Really interesting. There's an empty spot in my building that's a coffee shop storefront. When we moved in, I saw that it was vacant (beginning of 2020) and asked about rent. It was $9k/mo. I offered them $5k and they declined. Still vacant. That's a lot of lost income, but perhaps it makes sense in the sense of commercial real estate.


if they can offset the cost of the lost income from the (lack of) rent with some other source of gains, they pay less taxes!

Also, if they accept a rent of $5k/m, it sets a new (lower) price ceiling, where as a $9k/m original price was the original ceiling which supports the current valuation. Thus the commercial real estate would have a harder time to capitalize on the equity. S

Therefore, the losses are more than just the $4k/m difference - it's lost capitalization/equity to which one may leverage against, and lost tax offset potential as well.


Do you know of anywhere I can read more about this? I've been trying to understand this phenomenon in NYC for a while.


Here's a good comment covering it[0]. I got my summary slightly wrong; buildings aren't re-financed, but rather the owner has the ability to delay payment on any unleased units.
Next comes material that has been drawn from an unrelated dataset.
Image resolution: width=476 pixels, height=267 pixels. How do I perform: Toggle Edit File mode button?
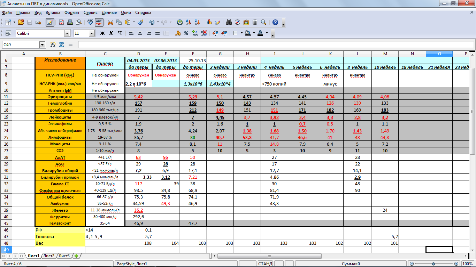(50, 22)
Leasing a unit at a lower rate suddenly modifies the value of the building, which means signing a lower lease can put the loan underwater. The same basic motivation structure applies though, it is far better for the owner to leave a unit empty and pray that someone can rent it at market rates later than it is to lower rates and get a tenant now.

0 - https://old.reddit.com/r/nyc/comments/innhah/nearly_twothird...


Thanks!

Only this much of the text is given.